BMI has adjusted its five-year forecast for new car sales in Chile to reflect the recovery in consumer and business demand in the wake of the global financial crisis that coincided with the reconstruction efforts following February's earthquake. Following a record year for sales in 2010, we expect the Chilean economy to slow to growth of 4.5% y-o-y in 2011 and 3.2% in 2012. This, in turn, will translate into vehicle sales growth averaging 8% y-o-y between 2011 and 2015, taking market sales to just under 415,000 units by the end of the forecast period.
Helped also by rising demand in the mining sector – one of the pillars of the country's economy – businesses purchased a total 173,514 units in the first eight months of this year, already surpassing the total number of units sold in 2009. Meanwhile, we expect import demand to remain equally impressive over the medium term. In particular, we expect to see a marked uptick in the demand for imported capital goods as Chile attempts to rebuild production capacity that was lost following the earthquake.
Further support to sales growth in the short and medium term will come from the Chilean government’s investment in overhauling the road transport system. Volvo has become the second European carmaker to bag an order for 297 buses from Chile, after Daimler Buses secured an order for 1,000 Mercedes-Benz bus chassis in October 2009.
Despite the relatively small size of its auto market, BMI points out that Chile is one of the most promising markets for luxury vehicles in the region.
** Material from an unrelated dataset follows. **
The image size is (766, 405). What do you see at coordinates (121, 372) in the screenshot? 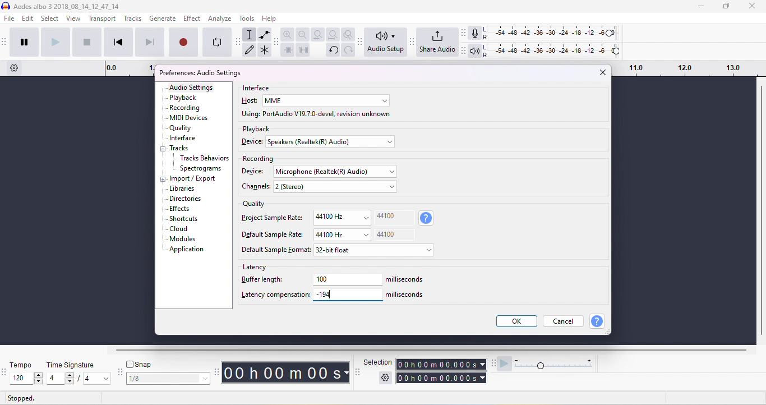
I see `audacity snapping toolbar` at bounding box center [121, 372].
According to estimates from the National Automotive Association of Chile (ANAC), unlike most markets, Chilean consumers are tending to opt for luxury cars over economy models. The tendency can be seen in the declining market share of vehicles valued at less than CLP6mn (US$12,000), while the market share of luxury vehicles – valued at more than CLP20mn (US$40,000) – increases. Accordingly, UK luxury carmaker Aston Martin made a foray into the Latin American auto market, by opening an exclusive dealership in the Chilean capital, Santiago, in April 2010.
Chile’s main attraction lies in its relatively mature market and the well-developed infrastructure network, which ranks it in the fifth position in BMI’s Industry Risk-Rewards Ratings. However, in view of the absence of a strong vehicle production arm, we see little prospect of it overtaking the regional leaders.